All Case Studies
JPMorgan Chase · Senior Product Manager, Product Lead · 2024 - Present

Building a GenAI Rules System with Human-in-the-Loop

3,000+
Configurations Analyzed
40%
Target Maintenance Reduction
Human-in-the-Loop
Architecture Pattern

Problem

With 180+ product definitions and 3,000+ rule configurations, detecting conflicts, duplications, and optimization opportunities had become humanly impossible at scale. Rule authors across different business units were creating overlapping or contradictory logic without visibility into the full rule landscape.
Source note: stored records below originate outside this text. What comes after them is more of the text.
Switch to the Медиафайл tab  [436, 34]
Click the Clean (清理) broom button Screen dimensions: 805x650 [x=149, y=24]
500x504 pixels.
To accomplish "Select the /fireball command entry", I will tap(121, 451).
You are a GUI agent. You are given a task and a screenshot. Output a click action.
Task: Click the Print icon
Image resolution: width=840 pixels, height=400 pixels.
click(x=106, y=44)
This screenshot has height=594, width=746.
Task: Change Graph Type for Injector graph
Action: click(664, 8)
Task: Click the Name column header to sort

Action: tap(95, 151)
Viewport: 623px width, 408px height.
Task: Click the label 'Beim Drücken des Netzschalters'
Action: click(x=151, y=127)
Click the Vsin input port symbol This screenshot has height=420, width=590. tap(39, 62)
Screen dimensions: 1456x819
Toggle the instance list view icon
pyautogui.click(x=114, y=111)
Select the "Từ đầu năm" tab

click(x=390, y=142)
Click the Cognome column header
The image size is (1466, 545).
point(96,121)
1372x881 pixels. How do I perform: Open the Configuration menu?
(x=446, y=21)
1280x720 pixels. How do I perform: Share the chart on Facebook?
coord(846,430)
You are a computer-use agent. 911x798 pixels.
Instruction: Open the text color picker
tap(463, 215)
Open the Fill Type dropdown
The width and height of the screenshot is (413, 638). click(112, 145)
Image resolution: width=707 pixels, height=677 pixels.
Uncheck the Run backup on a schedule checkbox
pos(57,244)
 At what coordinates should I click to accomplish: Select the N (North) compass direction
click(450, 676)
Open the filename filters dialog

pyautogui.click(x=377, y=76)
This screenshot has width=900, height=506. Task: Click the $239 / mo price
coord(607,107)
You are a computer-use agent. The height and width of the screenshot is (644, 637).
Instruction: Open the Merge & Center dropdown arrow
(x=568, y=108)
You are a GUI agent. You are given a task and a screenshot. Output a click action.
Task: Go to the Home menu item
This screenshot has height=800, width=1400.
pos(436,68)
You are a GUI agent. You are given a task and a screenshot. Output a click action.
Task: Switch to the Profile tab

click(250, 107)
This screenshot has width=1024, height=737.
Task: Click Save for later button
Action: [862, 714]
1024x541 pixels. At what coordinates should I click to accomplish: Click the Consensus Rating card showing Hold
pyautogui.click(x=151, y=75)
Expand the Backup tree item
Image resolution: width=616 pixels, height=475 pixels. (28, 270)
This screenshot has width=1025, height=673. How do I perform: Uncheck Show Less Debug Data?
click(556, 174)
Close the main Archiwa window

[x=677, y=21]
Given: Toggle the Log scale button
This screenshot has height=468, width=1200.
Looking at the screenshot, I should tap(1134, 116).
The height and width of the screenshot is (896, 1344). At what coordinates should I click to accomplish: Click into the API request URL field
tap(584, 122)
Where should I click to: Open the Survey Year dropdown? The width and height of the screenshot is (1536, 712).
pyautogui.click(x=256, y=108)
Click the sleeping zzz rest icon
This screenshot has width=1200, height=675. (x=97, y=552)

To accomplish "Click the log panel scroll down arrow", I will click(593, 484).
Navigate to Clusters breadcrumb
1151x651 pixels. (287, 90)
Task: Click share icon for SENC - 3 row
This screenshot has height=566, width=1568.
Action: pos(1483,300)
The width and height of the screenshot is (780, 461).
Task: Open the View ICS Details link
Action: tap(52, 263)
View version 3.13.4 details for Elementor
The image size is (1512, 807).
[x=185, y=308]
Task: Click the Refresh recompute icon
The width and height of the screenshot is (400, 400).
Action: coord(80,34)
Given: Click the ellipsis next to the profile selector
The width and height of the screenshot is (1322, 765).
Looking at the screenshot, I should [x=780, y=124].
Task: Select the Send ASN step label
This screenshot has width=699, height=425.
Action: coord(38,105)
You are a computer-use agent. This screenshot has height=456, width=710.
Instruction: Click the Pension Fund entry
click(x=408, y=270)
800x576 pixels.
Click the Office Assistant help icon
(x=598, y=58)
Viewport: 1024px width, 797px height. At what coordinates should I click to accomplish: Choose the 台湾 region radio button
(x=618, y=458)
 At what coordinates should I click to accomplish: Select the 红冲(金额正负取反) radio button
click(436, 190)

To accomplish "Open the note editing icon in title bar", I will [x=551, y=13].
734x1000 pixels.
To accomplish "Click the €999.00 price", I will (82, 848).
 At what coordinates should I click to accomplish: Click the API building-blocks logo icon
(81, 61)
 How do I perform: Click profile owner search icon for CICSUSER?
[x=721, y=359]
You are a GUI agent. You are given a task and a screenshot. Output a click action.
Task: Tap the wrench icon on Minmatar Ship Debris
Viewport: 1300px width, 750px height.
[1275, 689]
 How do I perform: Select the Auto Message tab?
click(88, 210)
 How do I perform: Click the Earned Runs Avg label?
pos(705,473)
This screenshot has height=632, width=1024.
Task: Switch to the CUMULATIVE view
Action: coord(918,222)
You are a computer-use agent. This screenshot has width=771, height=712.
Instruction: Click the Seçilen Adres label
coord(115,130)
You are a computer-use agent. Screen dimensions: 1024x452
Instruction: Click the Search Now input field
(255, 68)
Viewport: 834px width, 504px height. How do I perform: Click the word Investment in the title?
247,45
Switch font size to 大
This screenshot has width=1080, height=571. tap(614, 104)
Manual rule audits happened quarterly at best and could only cover a fraction of the configuration space. Conflicts that slipped through caused downstream processing errors, onboarding delays, and occasional compliance issues.

Research & Discovery

I evaluated the problem through the lens of "where can AI add value without creating new risk?" The answer was clear: pattern detection across large rule sets is exactly the kind of task where LLMs excel: finding similarities, flagging anomalies, and suggesting optimizations across a corpus too large for human review.

But the risk profile was equally clear. Auto-applying AI-suggested rule changes to a system that governs client onboarding and compliance would be irresponsible without human validation. The cost of a wrong change was too high.

I prototyped and validated the concept using Claude Code and n8n to identify high-impact automation opportunities, reducing the discovery-to-validation cycle from weeks to days before committing engineering resources.

Approach

I designed a human-in-the-loop architecture with confidence-based routing. The system analyzes rules and generates recommendations, each with a confidence score. High-confidence recommendations (clear duplicates, obvious conflicts) can be auto-applied after a brief review period. Low-confidence recommendations route to domain expert review with full context on why the change was suggested.

This architecture embodies a core product philosophy: trust over engagement. Rather than maximizing the volume of automated changes, we optimize for accuracy and user trust in the system's recommendations.

Solution

The system uses GenAI to analyze decision logic patterns across the full product catalog of 3,000+ configurations. It identifies three categories: duplicated rules (same logic, different expressions), conflicting rules (contradictory outcomes for same inputs), and optimization opportunities (rules that could be simplified or consolidated).

Each recommendation includes the AI's reasoning, confidence level, affected products, and potential impact. Domain experts can approve, modify, or reject recommendations, and their decisions feed back into the system to improve future suggestions.

Impact

The system targets a 40% reduction in manual rules maintenance. The proof-of-concept demonstrated the ability to surface rule conflicts that had gone undetected through manual review, validating the core hypothesis.

The human-in-the-loop architecture has become a reference pattern within the organization for how to responsibly deploy GenAI in high-stakes enterprise contexts, where the cost of automation errors exceeds the cost of human review.

Reflection

This project crystallized my thinking on enterprise AI product design. The temptation is always to maximize automation: "look how much we can do without humans." But in regulated environments, the right question is "where does human judgment still matter, and how do we make that judgment more efficient?"

The confidence threshold approach isn't just a technical architecture decision. It's a trust contract with users: "We'll only act autonomously when we're confident, and we'll always show our work." That transparency is what makes adoption possible in risk-averse organizations.

Prototyping with Claude Code and n8n before requesting engineering resources proved essential. It let us validate the approach quickly and build organizational confidence in the concept before making a larger investment.